** Opening ENTRIES SHOWN block **
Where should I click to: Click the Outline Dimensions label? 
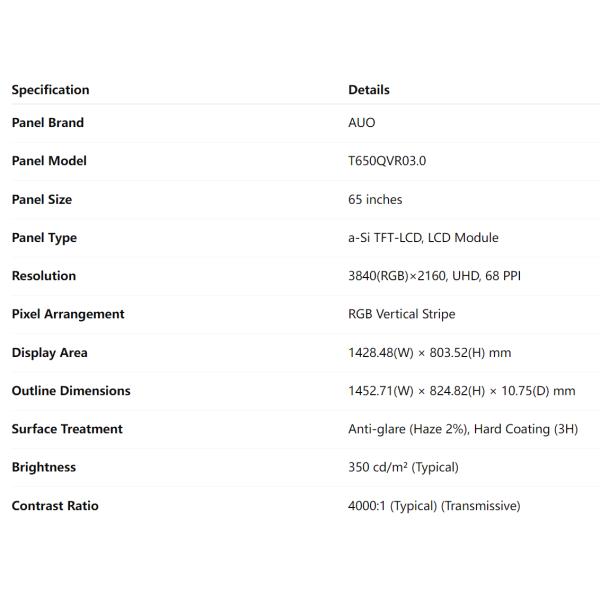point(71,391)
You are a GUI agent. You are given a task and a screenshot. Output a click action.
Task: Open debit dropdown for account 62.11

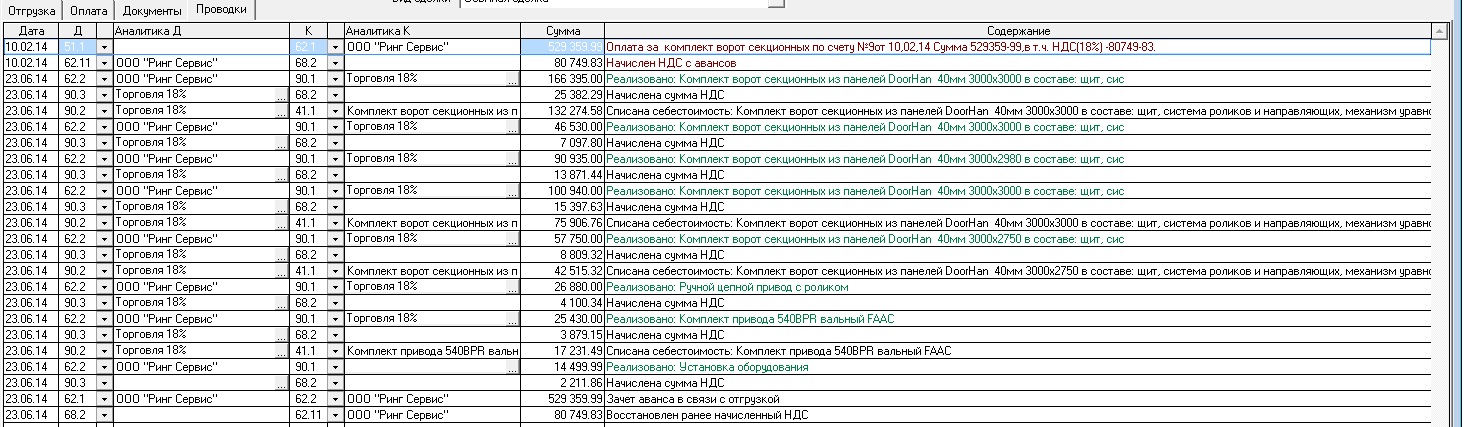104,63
** Closing ENTRIES SHOWN block **
**PROMPT**
Retype the records above exactly, leaving every picture out of your copy.

**EXERCISE ANSWER**
Where should I click to: Click the Outline Dimensions label? 
point(71,391)
You are a GUI agent. You are given a task and a screenshot. Output a click action.
Task: Open debit dropdown for account 62.11

104,63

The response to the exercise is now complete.